Necesidad de expresión en las
elecciones.
José Eduardo Lizárraga Osuna
Es el día de las votaciones y todo
está listo. El aparato organizador, los partidos políticos participantes, los
instrumentos necesarios; no hace falta nada. La preocupación llega cuando los
votantes no aparecen por ningún lado. El tiempo de las elecciones corre y los votos
no hacen acto de presencia.
Así marca el inicio José Saramago de su
novela Ensayo
sobre la lucidez. Una ciudad en la que las personas al final del día
deciden votar, pero no por las opciones ya establecidas. Es una expresión de
hartazgo de los ciudadanos hacia las instituciones políticas que presumen de
representarlos en el gobierno. Pero en esta historia también estas
instituciones reaccionan ante la actitud de los votantes, deciden abandonar a
la ciudad insurrecta a “su suerte”. Si no eligen gobierno, no lo tendrán.

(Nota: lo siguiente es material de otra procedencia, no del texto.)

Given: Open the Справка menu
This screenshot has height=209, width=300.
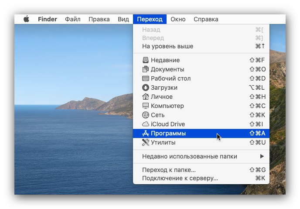Looking at the screenshot, I should [x=206, y=19].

México vive una situación parecida a
la de la ciudad descrita por Saramago. Un alto índice de abstención es la
muestra de una apatía política que cada vez se va generalizando más en un país
donde la frase estado fallido se repite comúnmente. Los ciudadanos empiezan a
buscar más opciones y las instituciones encargadas en conjunto con los partidos
políticos no las dan, quieren mantener sus privilegios y su poder. Las
candidaturas independientes parecen un oasis en el desierto representado por el
sistema partidista en México.
Saramago deja en discusión el tema de
la representación en los países democráticos ¿cómo expresa la población su
desacuerdo con los partidos y sus miembros? Se debe encontrar la forma de que
los votantes puedan mostrar su desacuerdo con los candidatos en las elecciones
y que si es así se permitan opciones como las candidaturas independientes.